Before deciding which path to take, we’ll first initialize two data structures. X = {s}, which stores vertices processed so far. A[s] = 0, which is the computed shortest path distances. The pseudo codes look like this.

While (x != v) //iteration until we reach target

{

Among all crossing edges (v,w) for X, //all potential candidates

Pick the one that minimize A[v] + l_vw //Dijkstra greedy criterion

Call that edge (v*, w*)

Add w* to X

Set A[w*] = A[v*] + l_v*w*

}

You see, the algorithm is not merely picking the shortest path for current vertex. Rather, it’s calculating all previous crossing edges and finding the one that minimize the distance so far. Let’s look at the example again.

The first step is initialization. X={s} and A[s] = 0.

The second step is examining all crossing edges, which are (s,v) and (s,w), and pick the one that meet the greedy criterion. A[s] + l_sv = 1. A[s] + l_sw = 4. Clearly (s,v) is the one to pick. As a result we add v to X and X= {s, v}. We also update A[] so that A[v] = 1.

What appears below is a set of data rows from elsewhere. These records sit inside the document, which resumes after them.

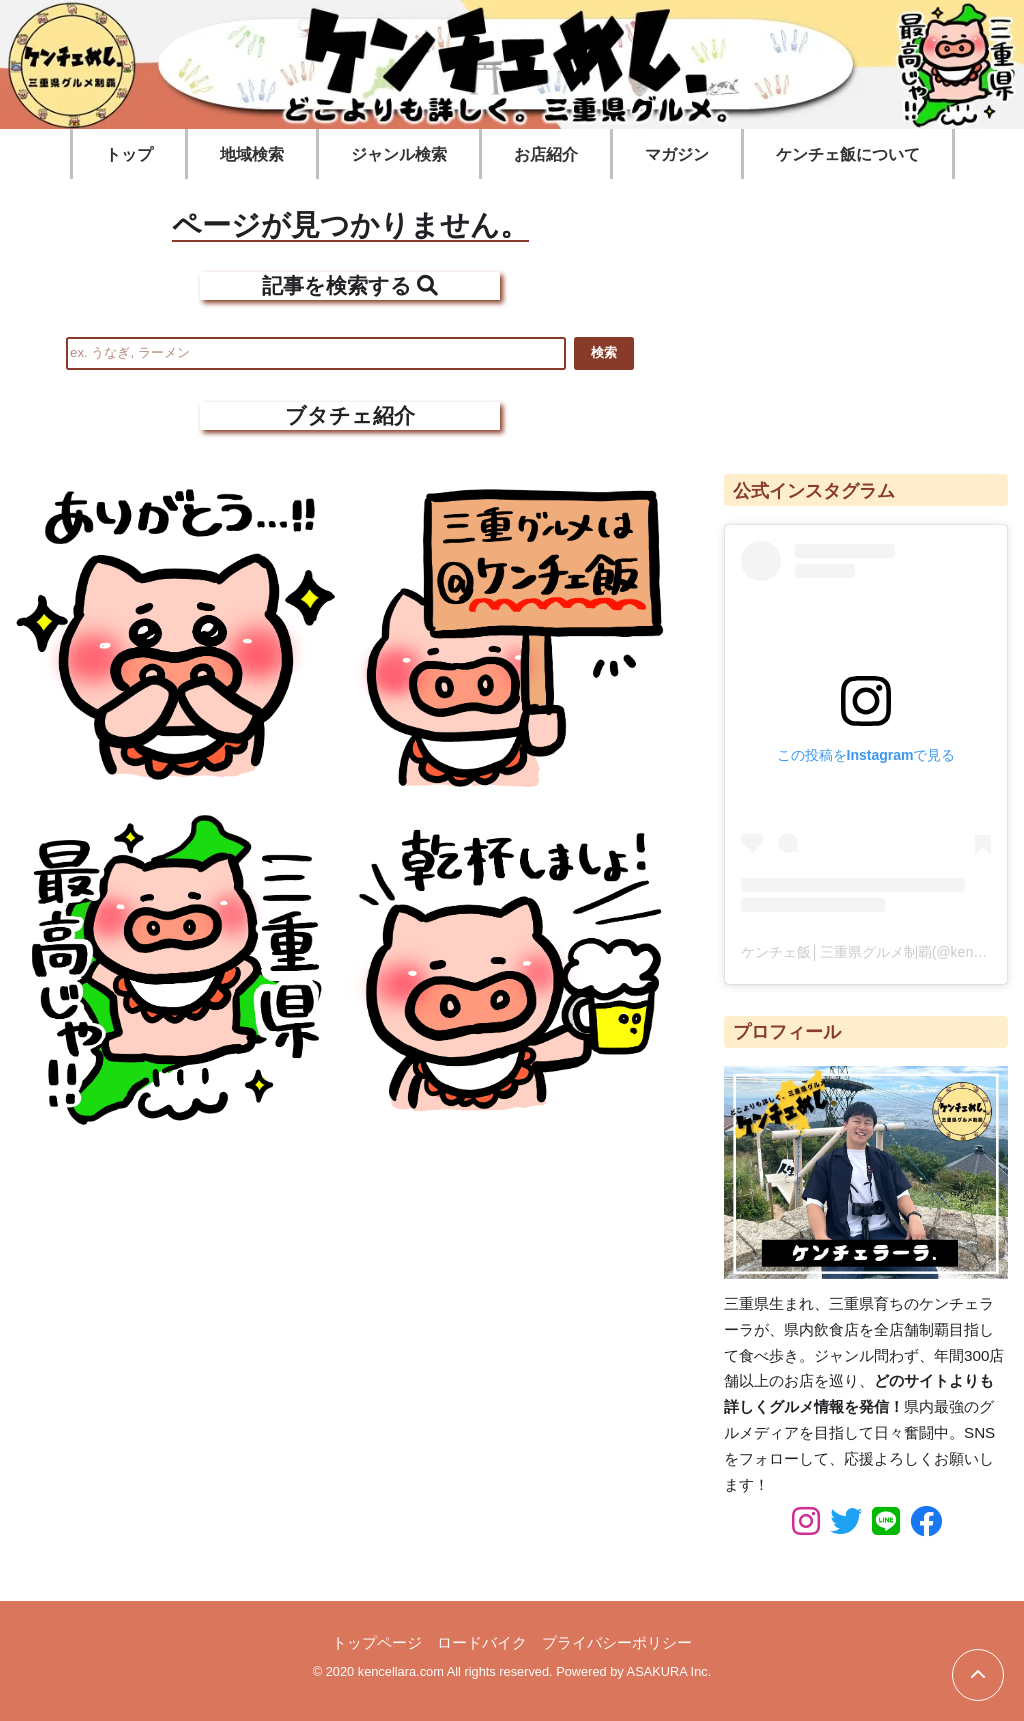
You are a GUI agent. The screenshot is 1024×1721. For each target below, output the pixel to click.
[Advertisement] (866, 317)
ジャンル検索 (399, 154)
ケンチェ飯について (848, 154)
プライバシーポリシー (617, 1642)
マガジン (677, 154)
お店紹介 (546, 154)
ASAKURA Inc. (669, 1671)
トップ (129, 154)
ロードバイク (482, 1642)
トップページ (377, 1642)
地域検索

What about the next iteration? Same story. We examining all crossing edges, which are (s,w), (v,w) and (v,t). Notice the (s,w) edge here. We not only look edges from v, but also all other edges from vertices in X. That’s the key. A[s] + l_sw = 4. A[v] + l_vw = 3. A[v] + l_vt = 7. Surely the second one is the best choice. As a result we add w to X and X={s,v,w}. We also update A[] so that A[w] = 3.

The final iteration. There’re only two crossing edges this time since s,v,w are all in X. They are (v,t) and (w,t). A[v] + l_vt = 7. A[w] + l_wt = 6. Edge (w,t) is the shortest. Because t is the target, we’re done.

3. Is it correct?

The hard point for greedy algorithm is proving its correctness. Is the Dijkstra greedy criterion correct?

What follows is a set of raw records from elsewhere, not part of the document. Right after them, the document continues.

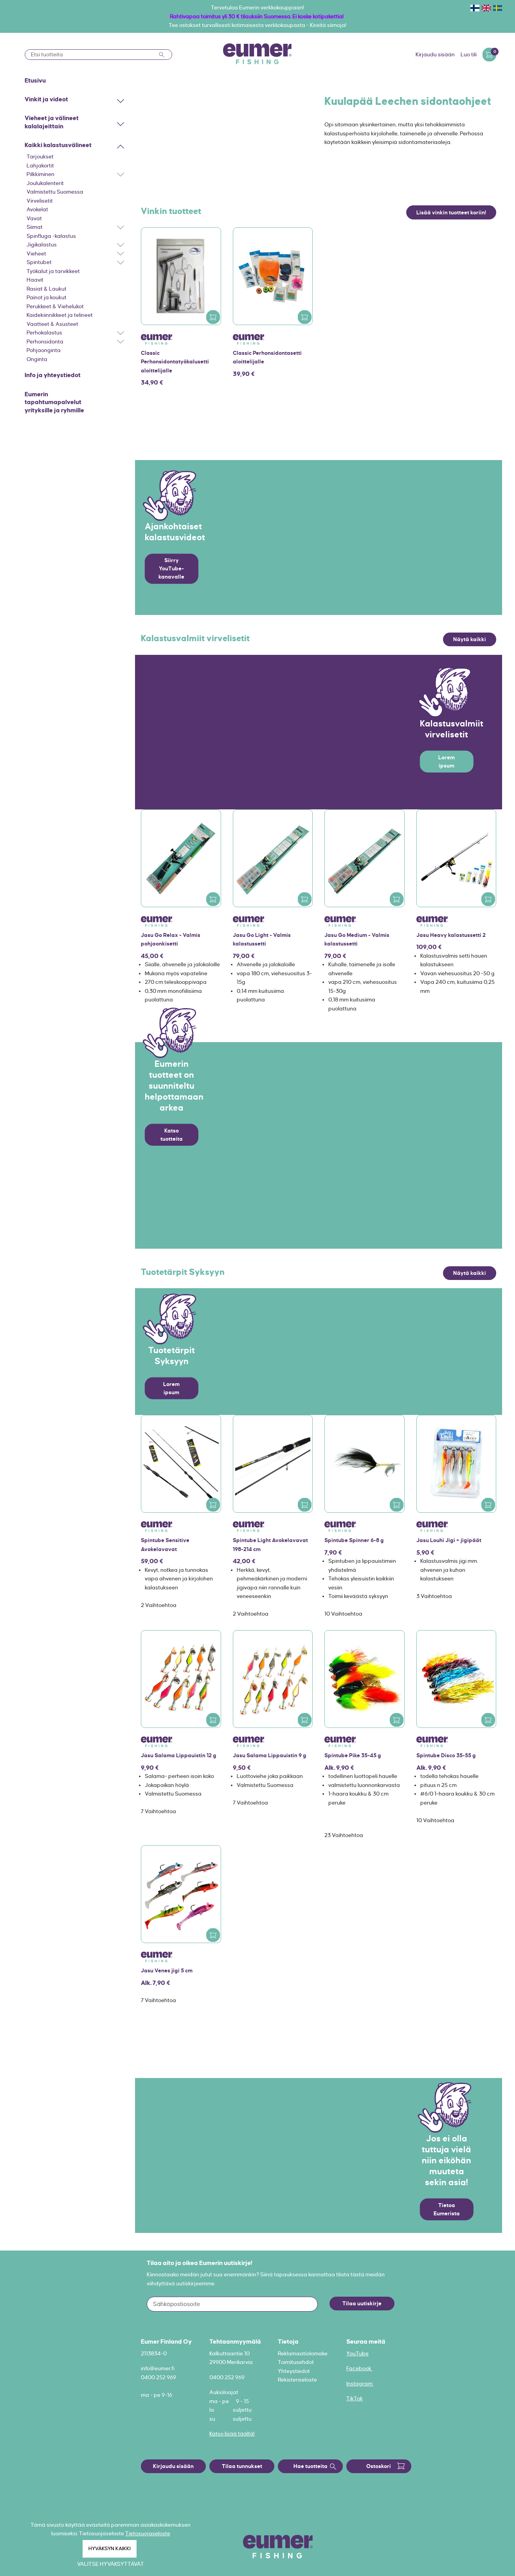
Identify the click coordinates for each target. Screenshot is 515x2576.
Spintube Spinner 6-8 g (354, 1540)
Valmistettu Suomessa (55, 192)
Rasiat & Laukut (47, 289)
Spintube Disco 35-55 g (446, 1755)
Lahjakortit (40, 165)
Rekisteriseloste (297, 2379)
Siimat (35, 227)
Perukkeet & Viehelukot (55, 306)
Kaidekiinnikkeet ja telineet (60, 315)
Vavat (34, 218)
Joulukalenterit (45, 183)
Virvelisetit (40, 201)
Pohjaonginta (44, 350)
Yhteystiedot (294, 2371)
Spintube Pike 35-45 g (352, 1755)
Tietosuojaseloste (147, 2533)
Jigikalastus (42, 244)
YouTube (357, 2353)
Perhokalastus (44, 332)
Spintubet (39, 262)
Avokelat (37, 209)
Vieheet (36, 253)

Inductive hypo: all previous iterations are correct. That is to say A[v] = L(v). For vertex v, we indeed have calculated the shortest path.

Current iteration: A[w*] = L(v*) + l_v*w*. We’ve picked the vertex w that we think would be the shortest path.

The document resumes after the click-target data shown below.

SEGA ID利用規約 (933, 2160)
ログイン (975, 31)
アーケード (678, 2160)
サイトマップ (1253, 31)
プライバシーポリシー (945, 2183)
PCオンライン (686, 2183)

We need to show that every s->w* path has length >= A[w*]. In a more friendly expression, all other paths are same or longer than the path we choose.

Let P = any s->w* path. P must cross the frontier at least once. This is true because w* is not yet inside X. So to go from s, which is inside X, to w* must pass crossing edges at least once.

Now let’s explain this graph a little. Based on inductive hype, A[y] must be the shortest from s to y. Thus for any path from s to y, its length must be equal or greater than A[y]. This is the first section of P. Next we have explain P must cross the frontier at least once. We’ll mark that crossing edge as (y,z). The length will be L_yz. This is the second section of P. After crossing the frontier, the journey is not finished yet. We have to go from z to w*. Based on condition that there’re no nonnegative path in graph, the length of (z, w*) must be equal or greater than 0. This is the third path of P.

If we put it together, we have length of P >= A[y] + L_yz.

By greedy criterion A[v*] + l_v*w*<= A[y] + l_yz <= length of P.

The first part is actually A[w*], our chosen path. In other words, A[w*] is indeed the shortest path. The correctness of Dijkstra shortest-path algorithm is proved.

4. Running time

Straightforward implementation is O(mn), where n is the number of vertices and m is the number of edges.

We’ll need n-1 iteration of while loop. We need to examine all crossing edges per iteration, the worst case all edges.

Thus O(mn) running time. However, we can improve a bit, using suitable data structures like heap.